Can you give the lines of the material, from its start through the line containing "pyautogui.click(x=1280, y=1)", as a JSON list of strings with one string per line and blank lines omitted?

[Information shown]

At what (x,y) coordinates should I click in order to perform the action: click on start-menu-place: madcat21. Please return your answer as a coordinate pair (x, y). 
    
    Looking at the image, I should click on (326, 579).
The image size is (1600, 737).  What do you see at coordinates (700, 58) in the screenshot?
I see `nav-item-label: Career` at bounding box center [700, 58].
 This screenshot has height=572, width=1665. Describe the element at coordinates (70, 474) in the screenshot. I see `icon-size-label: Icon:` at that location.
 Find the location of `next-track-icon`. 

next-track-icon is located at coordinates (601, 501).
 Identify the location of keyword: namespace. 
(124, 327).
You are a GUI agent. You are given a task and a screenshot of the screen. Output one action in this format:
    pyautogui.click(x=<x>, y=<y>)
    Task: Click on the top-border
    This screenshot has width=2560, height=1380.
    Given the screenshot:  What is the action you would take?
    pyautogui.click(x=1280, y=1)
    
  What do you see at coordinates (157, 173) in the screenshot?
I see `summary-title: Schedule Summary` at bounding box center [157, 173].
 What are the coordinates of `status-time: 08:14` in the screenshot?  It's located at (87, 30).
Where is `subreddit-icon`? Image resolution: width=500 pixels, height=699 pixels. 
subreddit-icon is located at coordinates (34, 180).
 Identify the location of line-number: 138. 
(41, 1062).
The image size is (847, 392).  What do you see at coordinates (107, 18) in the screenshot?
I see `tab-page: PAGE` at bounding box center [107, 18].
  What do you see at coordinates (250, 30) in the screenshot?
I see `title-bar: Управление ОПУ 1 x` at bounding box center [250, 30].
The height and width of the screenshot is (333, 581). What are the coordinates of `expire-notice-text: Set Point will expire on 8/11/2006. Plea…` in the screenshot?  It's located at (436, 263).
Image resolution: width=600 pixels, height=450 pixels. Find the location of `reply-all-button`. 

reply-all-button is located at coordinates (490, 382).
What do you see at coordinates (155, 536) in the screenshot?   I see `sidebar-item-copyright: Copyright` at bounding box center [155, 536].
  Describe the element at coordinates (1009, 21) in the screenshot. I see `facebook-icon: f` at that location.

[/Information shown]

Your response:
[
  "At what (x,y) coordinates should I click in order to perform the action: click on start-menu-place: madcat21. Please return your answer as a coordinate pair (x, y). ",
  "    Looking at the image, I should click on (326, 579).",
  "The image size is (1600, 737).  What do you see at coordinates (700, 58) in the screenshot?",
  "I see `nav-item-label: Career` at bounding box center [700, 58].",
  " This screenshot has height=572, width=1665. Describe the element at coordinates (70, 474) in the screenshot. I see `icon-size-label: Icon:` at that location.",
  " Find the location of `next-track-icon`. ",
  "next-track-icon is located at coordinates (601, 501).",
  " Identify the location of keyword: namespace. ",
  "(124, 327).",
  "You are a GUI agent. You are given a task and a screenshot of the screen. Output one action in this format:",
  "    pyautogui.click(x=<x>, y=<y>)",
  "    Task: Click on the top-border",
  "    This screenshot has width=2560, height=1380.",
  "    Given the screenshot:  What is the action you would take?",
  "    pyautogui.click(x=1280, y=1)"
]